Con l’obiettivo di smaltire le attività inesigibili in pancia al settore bancario, la Commissione ha approvato il piano che prevede il meccanismo di garanzia sulla cartolarizzazione dei crediti in sofferenza del settore bancario italiano (Gacs). La presenza della copertura pubblica (per le sole tranche di obbligazioni di livello alto) è volta a facilitare il finanziamento delle operazioni di cessione delle sofferenze, che dovrebbe liberare risorse da destinare al finanziamento del sistema produttivo. Per favorire il recupero dei crediti è stata inoltre inserita una misura che agevola la vendita degli immobili in esito a procedure esecutive, prevedendo una riduzione dell’imposta di registro misura fissa di 200 euro (anziché il 9% del valore di assegnazione). L’agevolazione è fruibile a condizione che l’immobile sia rivenduto nei due anni successivi. Ulteriore intervento, quello che a inizio aprile ha reso possibile la costituzione di un fondo di investimento privato volto a sostenere futuri aumenti di capitale da parte di banche e a contribuire alla dismissione dei crediti deteriorati attualmente nei bilanci degli intermediari italiani (c.d. Fondo Atlante), un’iniziativa del settore privato, costituita da una società di gestione del risparmio indipendente che raccoglie capitali dalle istituzioni finanziarie (banche, assicurazioni e fondazioni che partecipano su base volontaria).

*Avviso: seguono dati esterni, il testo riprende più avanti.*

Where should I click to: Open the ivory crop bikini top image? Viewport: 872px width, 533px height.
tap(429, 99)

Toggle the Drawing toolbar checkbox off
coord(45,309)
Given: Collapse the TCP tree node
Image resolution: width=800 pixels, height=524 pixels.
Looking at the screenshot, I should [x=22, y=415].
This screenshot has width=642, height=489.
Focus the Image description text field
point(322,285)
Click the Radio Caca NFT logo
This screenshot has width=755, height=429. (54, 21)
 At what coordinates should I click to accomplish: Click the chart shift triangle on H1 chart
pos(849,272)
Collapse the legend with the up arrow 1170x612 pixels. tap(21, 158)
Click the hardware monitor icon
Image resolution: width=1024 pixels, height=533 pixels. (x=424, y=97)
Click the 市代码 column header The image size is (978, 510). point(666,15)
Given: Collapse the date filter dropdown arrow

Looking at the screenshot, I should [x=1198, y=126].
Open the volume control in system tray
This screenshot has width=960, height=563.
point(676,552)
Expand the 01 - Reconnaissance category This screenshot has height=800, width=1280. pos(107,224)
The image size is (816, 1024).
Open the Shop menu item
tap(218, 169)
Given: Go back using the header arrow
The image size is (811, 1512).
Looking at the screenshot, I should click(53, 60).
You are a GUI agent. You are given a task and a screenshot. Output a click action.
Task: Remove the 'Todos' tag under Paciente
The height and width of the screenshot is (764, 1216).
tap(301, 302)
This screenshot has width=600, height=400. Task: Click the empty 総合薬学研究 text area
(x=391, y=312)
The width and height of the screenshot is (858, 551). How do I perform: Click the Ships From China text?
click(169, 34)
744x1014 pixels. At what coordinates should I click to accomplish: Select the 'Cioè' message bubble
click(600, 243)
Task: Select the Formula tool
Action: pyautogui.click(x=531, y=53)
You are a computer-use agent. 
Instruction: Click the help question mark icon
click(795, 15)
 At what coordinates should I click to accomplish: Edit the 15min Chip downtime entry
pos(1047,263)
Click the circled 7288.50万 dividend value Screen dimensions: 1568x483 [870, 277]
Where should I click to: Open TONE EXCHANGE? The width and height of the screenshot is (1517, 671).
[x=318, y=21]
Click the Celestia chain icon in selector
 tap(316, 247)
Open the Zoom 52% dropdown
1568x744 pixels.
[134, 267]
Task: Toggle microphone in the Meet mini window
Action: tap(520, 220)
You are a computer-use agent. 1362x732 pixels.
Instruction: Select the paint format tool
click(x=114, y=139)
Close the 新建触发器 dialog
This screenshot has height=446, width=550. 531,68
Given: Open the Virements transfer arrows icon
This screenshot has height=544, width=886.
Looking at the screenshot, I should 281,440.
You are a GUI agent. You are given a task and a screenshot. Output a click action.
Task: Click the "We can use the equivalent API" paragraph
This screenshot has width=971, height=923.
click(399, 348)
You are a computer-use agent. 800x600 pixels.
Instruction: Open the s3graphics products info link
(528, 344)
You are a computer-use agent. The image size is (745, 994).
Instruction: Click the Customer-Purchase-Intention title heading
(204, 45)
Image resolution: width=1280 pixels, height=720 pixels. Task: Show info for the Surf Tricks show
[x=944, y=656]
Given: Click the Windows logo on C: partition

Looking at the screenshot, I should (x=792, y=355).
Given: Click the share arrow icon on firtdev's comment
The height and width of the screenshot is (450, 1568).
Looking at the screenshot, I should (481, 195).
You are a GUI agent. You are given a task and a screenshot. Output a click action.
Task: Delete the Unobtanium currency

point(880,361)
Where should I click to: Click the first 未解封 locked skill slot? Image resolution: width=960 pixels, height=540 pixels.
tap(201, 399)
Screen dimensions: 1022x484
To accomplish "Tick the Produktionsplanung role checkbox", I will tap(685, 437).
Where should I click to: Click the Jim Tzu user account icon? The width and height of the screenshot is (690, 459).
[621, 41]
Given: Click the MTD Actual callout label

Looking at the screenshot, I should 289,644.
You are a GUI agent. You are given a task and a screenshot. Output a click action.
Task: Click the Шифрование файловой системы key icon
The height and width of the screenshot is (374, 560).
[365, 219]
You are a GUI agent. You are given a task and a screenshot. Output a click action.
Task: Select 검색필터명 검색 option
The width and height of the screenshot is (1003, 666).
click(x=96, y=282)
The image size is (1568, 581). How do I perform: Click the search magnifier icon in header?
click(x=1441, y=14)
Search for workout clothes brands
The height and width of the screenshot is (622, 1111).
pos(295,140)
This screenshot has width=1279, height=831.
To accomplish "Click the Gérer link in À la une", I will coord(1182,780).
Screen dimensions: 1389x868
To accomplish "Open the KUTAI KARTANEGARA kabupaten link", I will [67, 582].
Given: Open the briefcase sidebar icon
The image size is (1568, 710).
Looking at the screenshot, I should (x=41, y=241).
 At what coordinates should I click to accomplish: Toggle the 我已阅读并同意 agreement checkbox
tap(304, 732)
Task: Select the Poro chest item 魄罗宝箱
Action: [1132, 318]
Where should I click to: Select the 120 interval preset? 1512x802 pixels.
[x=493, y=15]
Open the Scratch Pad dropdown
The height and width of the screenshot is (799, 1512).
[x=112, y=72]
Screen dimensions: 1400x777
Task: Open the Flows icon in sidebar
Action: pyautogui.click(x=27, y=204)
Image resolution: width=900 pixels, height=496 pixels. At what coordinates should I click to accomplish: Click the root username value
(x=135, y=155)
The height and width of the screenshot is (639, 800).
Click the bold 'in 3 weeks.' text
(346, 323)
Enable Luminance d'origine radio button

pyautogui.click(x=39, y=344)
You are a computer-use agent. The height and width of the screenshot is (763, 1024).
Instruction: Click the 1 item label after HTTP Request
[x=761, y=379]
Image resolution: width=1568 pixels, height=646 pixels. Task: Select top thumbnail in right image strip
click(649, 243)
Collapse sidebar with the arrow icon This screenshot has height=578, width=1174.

Stress test. Da ultimo, il capitolo stress test. Lo scorso 29 luglio l’European banking authority-Eba ha pubblicato i risultati degli stress test per 51 banche in paesi dello Spazio economico europeo. Obiettivo era quello di valutare la capacità di tenuta delle grandi banche europee in condizioni economiche e finanziarie avverse. Per quanto riguarda gli istituti italiani, quattro dei cinque presi in considerazioni hanno mostrato buona tenuta (UniCredit, Intesa Sanpaolo, Banco Popolare e Ubi Banca). Per contro, il Monte dei Paschi di Siena, pur superando il test nello scenario di base, ha mostrato risultato negativo nello scenario avverso. Il Consiglio di amministrazione del Mps ha dunque deliberato un piano che prevede la cessione dell’intero portafoglio di crediti in sofferenza e un aumento di capitale fino a 5 miliardi, che consentirà di incrementare gli accantonamenti sui restanti crediti deteriorati.